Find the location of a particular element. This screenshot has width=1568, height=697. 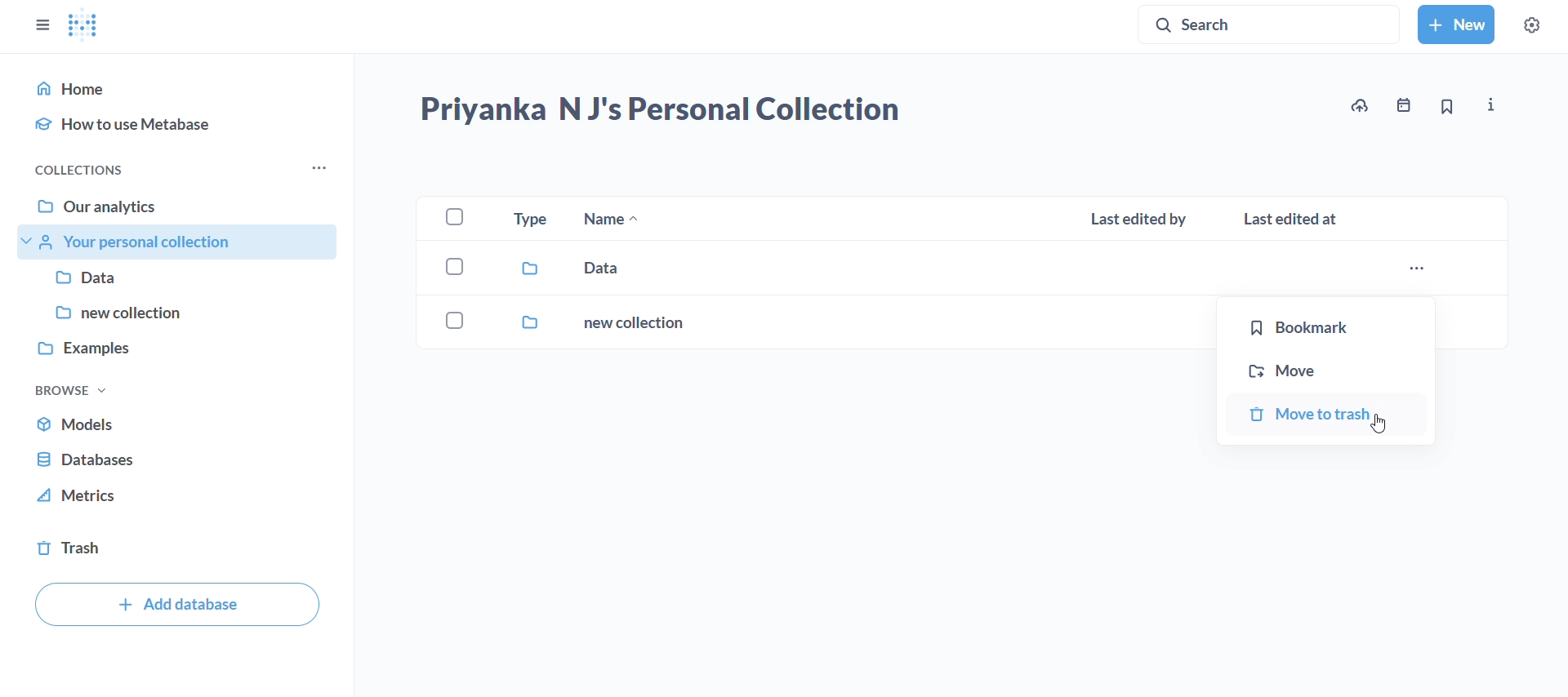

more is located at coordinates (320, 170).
+ + + +
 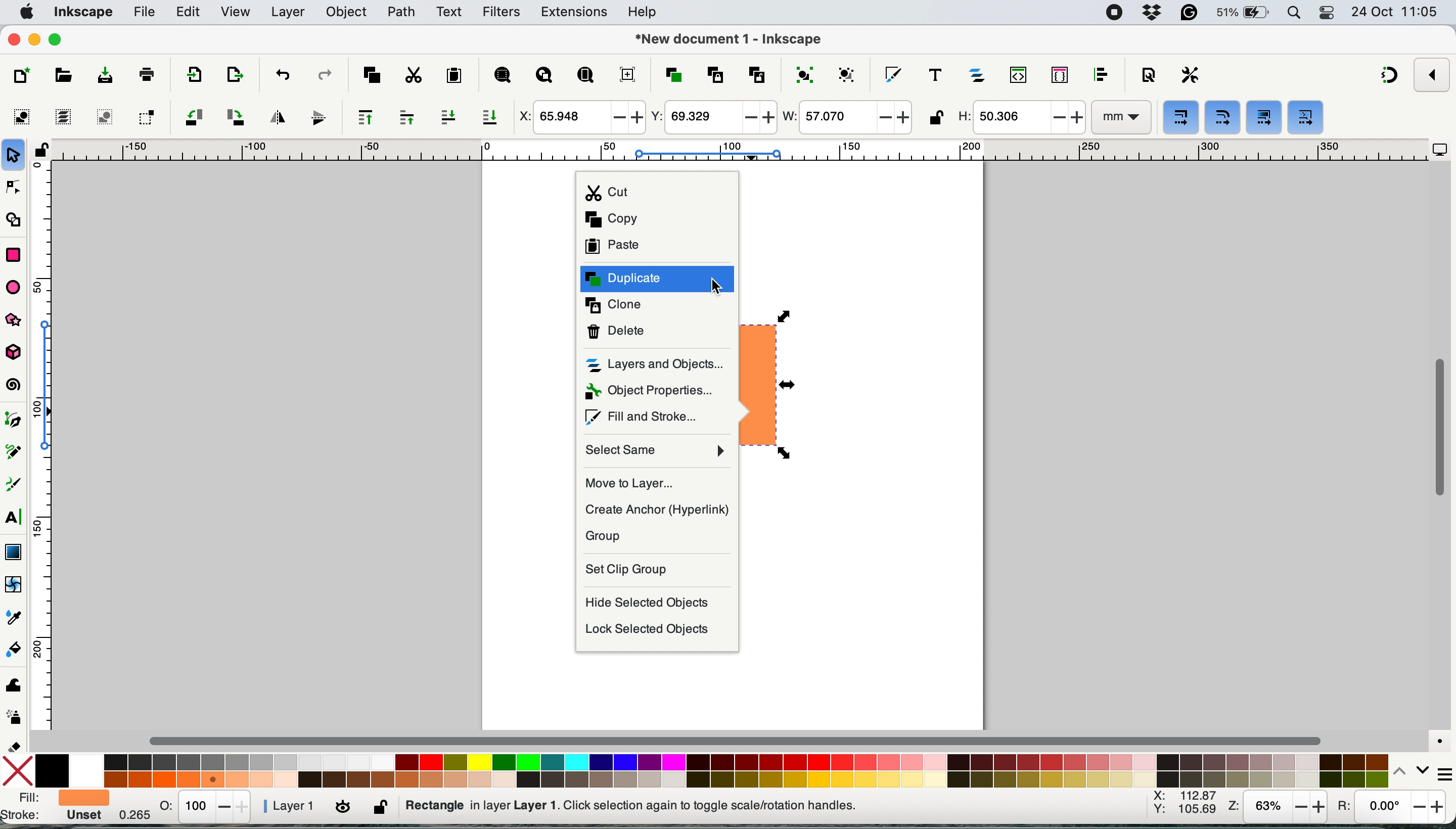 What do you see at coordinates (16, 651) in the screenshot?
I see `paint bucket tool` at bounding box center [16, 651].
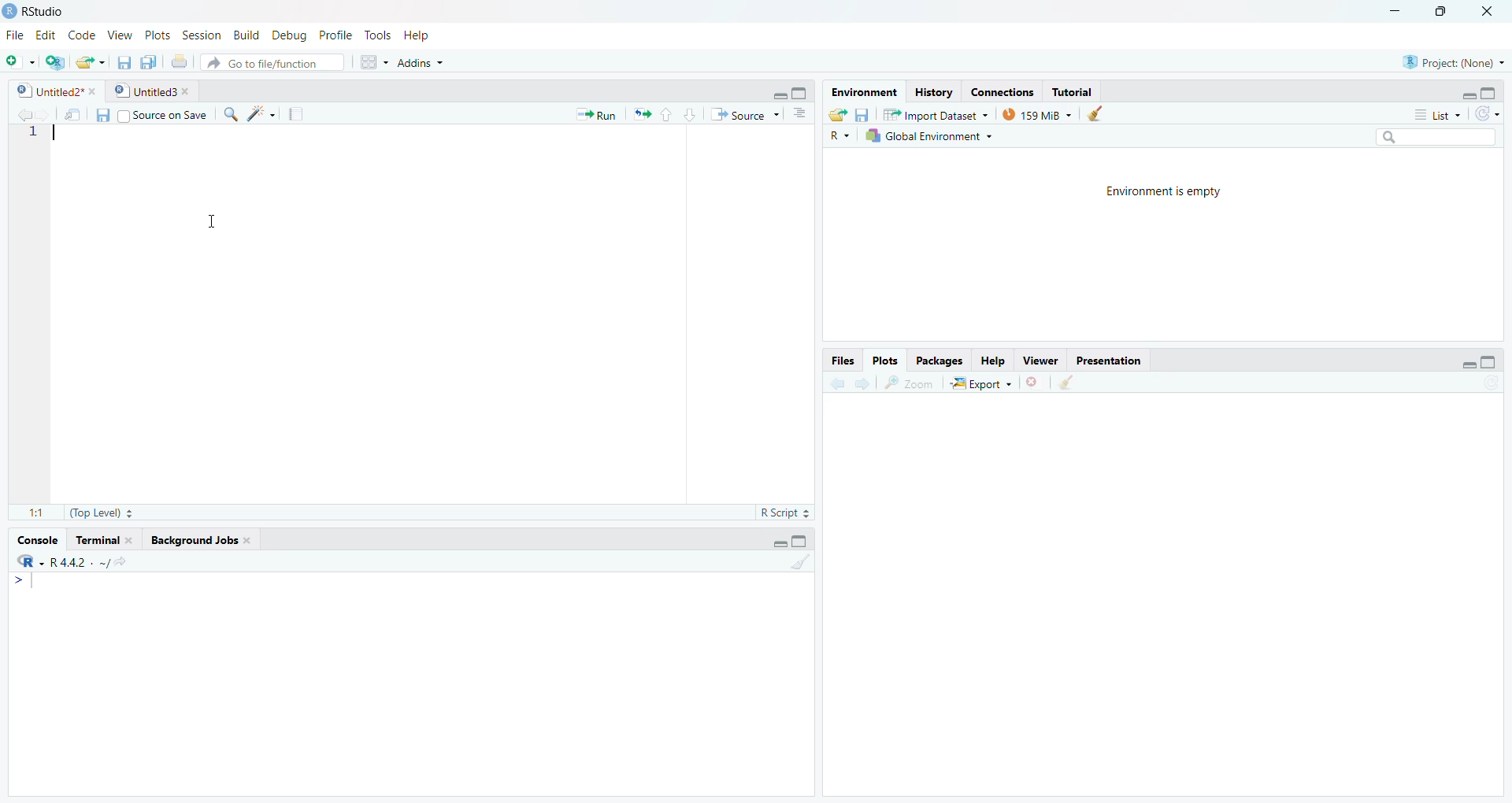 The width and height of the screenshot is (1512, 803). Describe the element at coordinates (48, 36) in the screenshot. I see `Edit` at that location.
+ + + +
■ **To do**
Can you reproduce the data word for word from the line containing "Find the location" through the line containing "more is located at coordinates (320, 170).", leaving out the pictures?

■ **Exercise response**
Find the location of a particular element. This screenshot has width=1568, height=697. 

more is located at coordinates (320, 170).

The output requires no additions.